Doch kein Freibrief für Raser.

23. August 2010

Rechtsanwalt Redaktion

Wenn Sie erst nach erfolgter Geschwindigkeitsmessung geblitzt werden, weil Sie zu schnell unterwegs waren, können Sie sich nach dem aktuellen Urteil des Bundesverfassungsgerichtes nicht mehr darauf berufen, dass Messung und Foto nicht in einem Vorgang geschehen sind. Vorausgegangen war der Freispruch eines „Rasers“, der sein Bußgeld nicht bezahlen wollte, weil die Kamera, die ihn fixierte, Daueraufnahmen von dem Verkehr auf der Straße machte.

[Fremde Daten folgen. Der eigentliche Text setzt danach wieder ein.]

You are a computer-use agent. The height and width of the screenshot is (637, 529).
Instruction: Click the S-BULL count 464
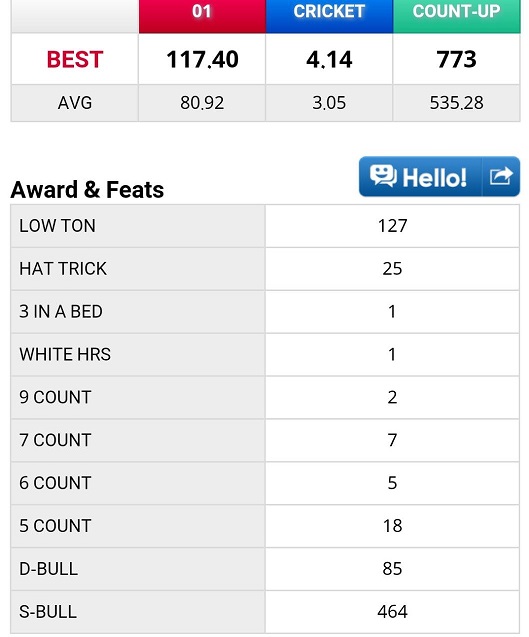(392, 612)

Diese Permanentaufnahmen verletzten die Persönlichkeitsrechte von Bürgern hieß es seinerzeit im Verfahren Az. 2 BvR 941/08. Im Anschluss daran sprachen mehrere Amtsgerichte ähnliche milde Urteile für ertappte Autofahrer. Das Bundesverfassungsgericht stellte jetzt fest, dass grundsätzliche Bußgelder durch Dauerüberwachung nicht rechtens seien. Aufzeichnungen, die durch ein Lasermessgerät oder eine Lichtschranke ausgelöst würden hingegen doch.